Below are some of the currently defined principles for the project:
| Principle group name | Definition and roles |
|---|---|
| Project admin | Highest GCP admin role, controls project terraform (all principle, role, resource definitions) |
| Project supervisors | Highest SI role, has visibility across project resources, tells project admin what to do |
| Data authority | Responsible party for a particular FMC data storage bucket |
| Data admin | Administrates the contents (write/delete) of a particular storage bucket |
| Application developer | Access to software development resources |
Resources:
The pamdata project is expected to house PAM data from across NMFS, application development resources, and various applications (<30) in various states of development. Sprawl is a serious threat, in particular since many end-users of the system (owners/authorities, supervisors, users) tend to understand the system through use of a web browser as opposed to filterable api calls. In other words, resource sprawl will lead to reduced understandability of the project across the PAM SI end users and is thus carefully considered.
Data resources:
Each FMC has a distinct storage bucket for their data. This allows for some flexibility in data naming and easier isolation of permissions between FMCs. Principle groups that are designated here are data authorities (the data owner or responsible party, usually the PI of an FMC acoustics group), and the data admins (the technical users responsible for maintaining the contents of the storage bucket).

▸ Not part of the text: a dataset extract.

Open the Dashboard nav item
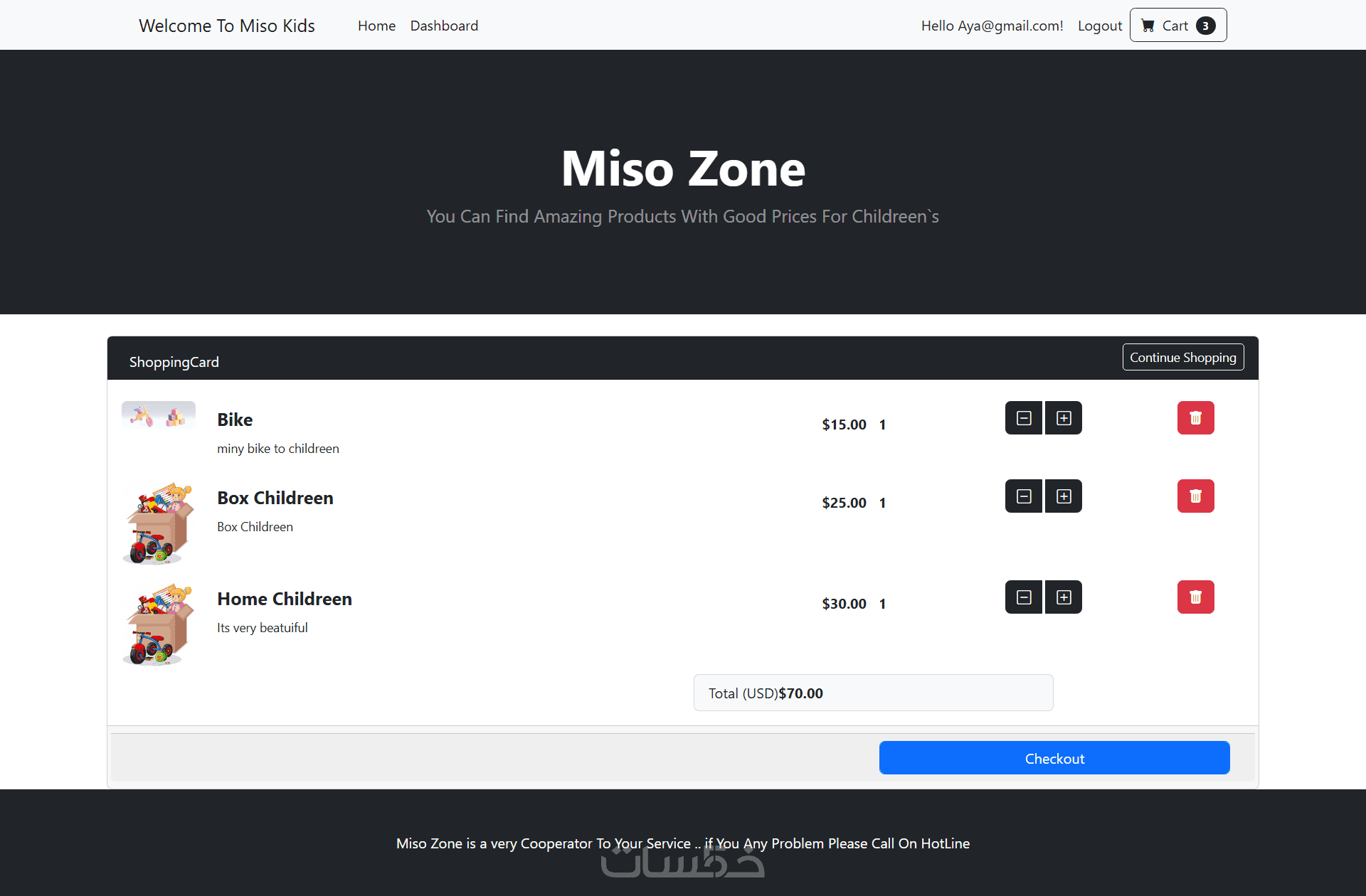The width and height of the screenshot is (1366, 896). (444, 26)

The browser allows for easy viewing of the storage buckets such that non-technical users can easily interpret the current state of the data across the NMFS FMCs. However, the tool cannot distinguish the FMC buckets from application buckets, and in order to maintain easy interpretability applications will be encouraged to consolidate to fewer buckets as appropriate. Currently, three additional buckets outside of the FMC data buckets exist: the terraform state bucket, an application intermediate bucket, and an application output bucket.
Development resources
The following resources have been stood up for application development:
Hardened docker image/server:
Based on NMFS hardened linux container and preloaded with docker. I developed an imagining pipeline for this, meaning it will be easy to keep up to date and we can make as many copies of this as developers need them. Developing on this instead of locally will be a little closer to cloud and streamlines and simplifies some assumptions. Please make sure any developers working on containers understand this option exists and the advantages in doing development here (hardware flexibility, more similar to production, built in permissions w/o key management, etc).
Docker registry:
This is where container images will be placed (whether we build or import them), and it is a key backbone of a variety of GCP container orchestration services.
Application storage buckets:
There are two new storage buckets, pamdata-app-intermediates and pamdata-app-outputs. Some of the time applications will need their own specific tiering and lifecycle, but I wanted to start with just these two, especially for early development, given that they are visible along with the FMC data buckets and we tend to like to use the console as a browsing tool to keep track of these. Keeping it to two, and dividing permissions by prefix, will keep the bucket display from getting too muddied.
Networking:
Created networks and subnets - one for application and development machines, which require ssh and NAT internet connectivity, and one for batch processing, which relies on only private google connectivity by default, but other connectivity can be added as a particular app might need.